Written task 1:
In the Asia Morning Bites market note, by how many basis points did 2Y US Treasury yields drop on Friday?
Written task 2:
Resume the Asia Morning Bites market note after its last sentence.

Extract provided:
Articles
5 August 2024

Asia Morning Bites

Asian FX soars, equities slump as US labour data disappoints

Global Macro and Markets

  • Global Markets: US Treasury yields plunged on Friday after the much softer-than-expected July US labour report. 2Y yields dropped a massive 26.8 basis points, down to 3.88%. 10Y yields also slumped, falling by 18.8 bp and taking them down to 3.79%. The market is now talking more about 50bp cuts, and is well on the way to pricing in a 50bp cut in September, with more than 100bp (115bp) of easing priced into the December Fed funds contract. The FX response has been a little more measured, but that has still taken EURUSD to over 1.09 from just under 1.08 on Friday. The AUD hasn’t seen much of a lift and is trading weaker at sub-65 cent levels in early trading today. Cable is a little stronger at 1.2791, but the JPY has carried on its appreciation, and USDJPY is currently trading at just below 146, down from about 149.50 on Friday. Asian FX was all stronger on Friday, and there is likely to be some additional catch-up with the G-10 currencies today. USDCNY is now down at 7.1722. The MYR was the best of the rest, gaining more than 2% to 4.497. But there were also strong gains from the KRW and THB. US equities took little comfort in the plunging yields and the S&P 500 fell 1.84% and the NASDAQ fell 2.43%. Equity futures point to more losses today. It seems recession fears are outgunning the boost from a falling discount rate. Chinese stocks also had a poor day on Friday. The Hang Seng fell 2.08% and the CSI 300 fell 1.02%. That wasn’t as bad as the Nikkei 225, which fell almost 6% on Friday.
  • G-7 Macro: The July labour report was unambiguously weak. Non-farm payrolls rose by only 114K, compared to the 175K expected. And there were 111K of downward revisions to the previous 2 months' data (as we have now come to expect). The unemployment rate rose to 4.3%, triggering the “Sahm rule” in which a recession is indicated when the 3m moving average of the unemployment rate rises 0.5 per cent above the low of the previous 12 months. Average hourly earnings also fell to 3.6% YoY from a downward revised 3.8%. Some are now suggesting the Fed should have cut in July and are now behind the curve. Talk of off-cycle cuts is not completely misplaced, though to be fair, the sum-total of recent data weakness is not that alarming just yet. Jobs are still being created – though not well paid full-time ones. That has been true for some time. For more detail on this and what it means for the US Fed, please see James Knightley’s note.

Saved entries:

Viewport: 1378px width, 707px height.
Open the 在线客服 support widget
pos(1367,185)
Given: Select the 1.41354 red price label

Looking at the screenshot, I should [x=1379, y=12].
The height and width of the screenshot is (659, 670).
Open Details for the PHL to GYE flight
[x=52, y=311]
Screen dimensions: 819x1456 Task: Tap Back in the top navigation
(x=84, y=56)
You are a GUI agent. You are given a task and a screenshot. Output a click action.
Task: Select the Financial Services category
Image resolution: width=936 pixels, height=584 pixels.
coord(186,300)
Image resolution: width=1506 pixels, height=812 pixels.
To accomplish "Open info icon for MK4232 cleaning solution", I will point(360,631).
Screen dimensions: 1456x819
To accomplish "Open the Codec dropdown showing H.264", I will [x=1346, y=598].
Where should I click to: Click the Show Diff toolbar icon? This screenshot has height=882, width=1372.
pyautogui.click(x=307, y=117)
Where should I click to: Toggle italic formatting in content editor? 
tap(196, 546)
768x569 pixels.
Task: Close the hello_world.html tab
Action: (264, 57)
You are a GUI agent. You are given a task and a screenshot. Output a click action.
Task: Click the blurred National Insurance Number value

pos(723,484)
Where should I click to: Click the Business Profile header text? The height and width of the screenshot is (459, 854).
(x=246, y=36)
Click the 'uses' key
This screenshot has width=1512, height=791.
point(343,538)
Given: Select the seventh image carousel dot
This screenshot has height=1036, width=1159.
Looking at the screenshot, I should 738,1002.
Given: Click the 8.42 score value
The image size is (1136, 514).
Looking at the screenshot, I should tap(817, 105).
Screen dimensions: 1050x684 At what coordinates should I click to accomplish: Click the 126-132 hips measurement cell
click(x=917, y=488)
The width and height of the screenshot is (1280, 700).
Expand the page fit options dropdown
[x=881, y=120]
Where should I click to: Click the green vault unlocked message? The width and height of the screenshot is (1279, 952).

Task result 1:
26.8 basis points, down to 3.88%.

Task result 2:
  • China: China’s State Council published a communique over the weekend with plans to boost domestic demand in China. The main focus was on the improvement of quality. In China’s “eat, drink, and play” categories, the document indicated the intention to enhance food, beverage, and accommodation categories, as well as the cultural and entertainment and tourism categories. Higher quality products and services could satisfy the growing domestic demand for these categories. There was also a commitment to support the domestic services and elderly care segments, as well as general enhancements of China’s services sector, including generally improving the regulation and standards of services and opening the sector up for foreign entrants. On what should soon translate to more direct policies, it also mentioned offering financial support for consumption, including tax deductions for childcare and elderly care, and providing credit support for service sector SMEs. With domestic demand as one of the bigger drags on the economy this year, it is a good sign policies are coming into play to support consumption, though markets may still be hoping for larger scale demand side supportive policies such as consumption vouchers.
  • Indonesia: 2Q24 GDP is released at 12.00 SGT/HKT today. It will come in close to 5.0%. It always does. The only noteworthy aspect of this release will be if it isn’t almost 5%. Markets should largely ignore it.  

What to look out for: Regional PMIs, Indonesia 2Q24 GDP

What to look out for:

August 5th

S Korea: July Foreign Reserves

Japan: July Jibun Bank Manufacturing PMI

China: July Caixin China PMI

Indonesia: 2Q GDP

India: July HSBC PMI

Singapore: June retail sales

Taiwan: July foreign reserves

US: July service sector ISM

August 6th

Japan: June labour cash earnings

Philippines: July CPI, Imports, Exports, Trade balance

Australia: RBA cash rate target

Taiwan: July Core CPI, CPI, GDP

US: Trade Balance

August 7th

S Korea: BoP current account balance

Philippines: June unemployment rate

India: July foreign reserves

Japan: June leading index CI

China: July exports, imports, Trade balance, foreign reserves

August 8th

Japan: BoP current account balance, Trade balance BoP basis

Philippines: 2Q GDP

India: RBI repurchase rate, RBI cash reserve ratio

Taiwan; July imports, exports, trade balance

August 9th

Japan: July money stock M2 & M3

China: July CPI, PPI, Money supply (Due 15th August)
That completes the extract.